If the patents come through, Asahi Foods could establish a monopoly of rights over a chocolate-like product made from cupuaçu seeds. The process for making cupuaçu chocolate has been widely used in Brazil for more than a decade.

The Britain-based company Body Shop International is also seeking to patent derivatives of the Amazonian fruit to be used in cosmetic products.

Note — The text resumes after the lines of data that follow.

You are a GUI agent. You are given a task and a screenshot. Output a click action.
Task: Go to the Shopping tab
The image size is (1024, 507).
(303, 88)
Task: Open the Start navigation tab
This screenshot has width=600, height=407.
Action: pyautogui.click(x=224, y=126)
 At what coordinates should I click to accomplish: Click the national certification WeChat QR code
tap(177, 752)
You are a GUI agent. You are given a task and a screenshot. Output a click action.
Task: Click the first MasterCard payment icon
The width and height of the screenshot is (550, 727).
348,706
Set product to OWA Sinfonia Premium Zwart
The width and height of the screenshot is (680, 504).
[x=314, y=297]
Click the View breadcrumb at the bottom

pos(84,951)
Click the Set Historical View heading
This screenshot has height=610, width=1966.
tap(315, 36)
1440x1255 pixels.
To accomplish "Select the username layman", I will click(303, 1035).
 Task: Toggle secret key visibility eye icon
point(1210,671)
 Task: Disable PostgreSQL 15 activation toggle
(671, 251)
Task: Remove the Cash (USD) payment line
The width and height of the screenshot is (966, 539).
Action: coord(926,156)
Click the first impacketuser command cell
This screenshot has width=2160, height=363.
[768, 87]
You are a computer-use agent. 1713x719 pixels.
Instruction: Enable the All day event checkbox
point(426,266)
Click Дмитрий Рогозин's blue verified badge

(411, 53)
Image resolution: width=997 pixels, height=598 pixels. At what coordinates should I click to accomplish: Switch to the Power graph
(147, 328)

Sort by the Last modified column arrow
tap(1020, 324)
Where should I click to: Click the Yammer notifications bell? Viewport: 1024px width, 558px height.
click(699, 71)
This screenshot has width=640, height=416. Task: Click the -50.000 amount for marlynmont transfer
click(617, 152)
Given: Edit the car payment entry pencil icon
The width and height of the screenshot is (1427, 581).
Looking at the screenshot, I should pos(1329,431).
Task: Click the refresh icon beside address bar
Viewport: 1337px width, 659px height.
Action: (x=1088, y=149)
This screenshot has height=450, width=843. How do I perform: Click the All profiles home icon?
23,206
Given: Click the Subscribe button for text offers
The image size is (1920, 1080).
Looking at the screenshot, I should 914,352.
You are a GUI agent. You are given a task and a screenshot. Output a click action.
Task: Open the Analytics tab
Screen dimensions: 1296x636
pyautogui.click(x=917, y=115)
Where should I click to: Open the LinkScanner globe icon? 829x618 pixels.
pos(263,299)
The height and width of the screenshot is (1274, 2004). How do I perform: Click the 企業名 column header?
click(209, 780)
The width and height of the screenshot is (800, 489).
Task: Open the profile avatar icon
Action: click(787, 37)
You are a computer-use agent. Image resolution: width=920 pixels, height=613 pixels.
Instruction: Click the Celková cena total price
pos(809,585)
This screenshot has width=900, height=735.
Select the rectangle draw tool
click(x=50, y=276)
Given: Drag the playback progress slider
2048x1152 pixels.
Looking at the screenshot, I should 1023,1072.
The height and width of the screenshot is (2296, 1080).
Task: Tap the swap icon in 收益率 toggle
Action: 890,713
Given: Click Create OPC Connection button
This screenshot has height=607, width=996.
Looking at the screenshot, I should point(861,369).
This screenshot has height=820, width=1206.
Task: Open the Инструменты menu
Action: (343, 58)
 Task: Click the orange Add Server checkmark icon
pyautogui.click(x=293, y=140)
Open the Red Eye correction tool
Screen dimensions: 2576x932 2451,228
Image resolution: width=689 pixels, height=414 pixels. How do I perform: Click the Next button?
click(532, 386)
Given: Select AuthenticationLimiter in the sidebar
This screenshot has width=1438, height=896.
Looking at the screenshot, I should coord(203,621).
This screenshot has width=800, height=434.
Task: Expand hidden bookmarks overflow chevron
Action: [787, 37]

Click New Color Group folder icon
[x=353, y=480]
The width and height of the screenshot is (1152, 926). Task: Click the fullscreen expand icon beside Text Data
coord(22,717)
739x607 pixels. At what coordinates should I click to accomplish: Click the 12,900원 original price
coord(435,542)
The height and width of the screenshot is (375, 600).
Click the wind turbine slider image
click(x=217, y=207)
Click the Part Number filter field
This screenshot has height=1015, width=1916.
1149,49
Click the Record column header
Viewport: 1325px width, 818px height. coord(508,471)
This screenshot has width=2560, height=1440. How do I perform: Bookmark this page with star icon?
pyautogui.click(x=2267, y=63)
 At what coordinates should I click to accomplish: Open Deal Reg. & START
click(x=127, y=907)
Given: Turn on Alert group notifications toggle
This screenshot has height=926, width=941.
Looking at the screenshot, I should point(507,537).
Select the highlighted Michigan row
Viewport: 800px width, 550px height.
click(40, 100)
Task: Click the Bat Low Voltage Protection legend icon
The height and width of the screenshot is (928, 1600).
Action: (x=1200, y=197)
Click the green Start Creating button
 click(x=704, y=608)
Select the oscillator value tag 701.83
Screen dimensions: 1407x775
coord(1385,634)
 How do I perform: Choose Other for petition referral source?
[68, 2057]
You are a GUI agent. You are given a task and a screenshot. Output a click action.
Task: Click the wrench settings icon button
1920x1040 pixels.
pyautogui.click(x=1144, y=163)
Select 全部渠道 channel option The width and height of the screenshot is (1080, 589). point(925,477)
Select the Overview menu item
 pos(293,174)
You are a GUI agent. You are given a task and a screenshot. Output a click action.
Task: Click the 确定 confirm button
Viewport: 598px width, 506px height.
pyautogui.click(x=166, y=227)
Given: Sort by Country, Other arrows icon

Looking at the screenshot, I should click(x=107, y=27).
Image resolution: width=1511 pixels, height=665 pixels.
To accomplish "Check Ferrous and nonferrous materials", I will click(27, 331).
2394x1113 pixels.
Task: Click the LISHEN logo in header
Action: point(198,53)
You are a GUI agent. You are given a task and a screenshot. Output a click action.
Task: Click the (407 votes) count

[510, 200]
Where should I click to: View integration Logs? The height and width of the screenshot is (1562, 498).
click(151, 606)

In these cases, the idea is to block the patents through "informal objections". If those do not work, more complex actions would be necessary, and those require technical analysis, explained Schmidlehner.

But the campaign against biopiracy is not limited to the legal sphere, nor to just the cupuaçu.

There are many products and process that international companies are seeking to patent or trademark, "violating the rights of indigenous and other traditional populations" of the Amazon region, because their knowledge about the uses of local biodiversity is not legally recognised, GTA national adviser José Arnaldo de Oliveira told IPS.

The campaign’s objective is the adoption of a Brazilian law that "would defend biodiversity and the rights of the peoples of the forest," to confront the recent interest of the rest of the world in the great wealth of the Amazon, Oliveira said.

A similar safeguard is also being sought at the World Trade Organisation (WTO).

The patent war has had other targets in Brazil. The andiroba and copaíba, trees that produce medicinal, fuel and cosmetic oils; the biribiri, a plant whose seed contains substances used by indigenous peoples as birth control; and the ayahuasca, a hallucinogenic substance taken in tea and used in indigenous religious rites.

The repercussions of the cupuaçu case have encouraged others to take up the battle against biopiracy in their countries. The issue will be taken up at the next ministerial meeting of the WTO, slated for September in Mexico.

The Brazilian Congress will hold a special session to discuss biopiracy and its impacts on the Amazon region, said Schmidlehner.

As part of the anti-biopiracy campaign, organisers are encouraging producers of cupuaçu seeds to boycott exports to Japan, where they are used to make cocoa-free chocolate.

The cupuaçu can weigh more than a kilogram and its abundant pulp is used in making sweets, jelly, ice cream and other products.

The harvest of cupuaçu in Brazil, mostly by associations of small farmers, is expected to produce 543 tons of seeds this year, according to estimates by a governmental agricultural research firm.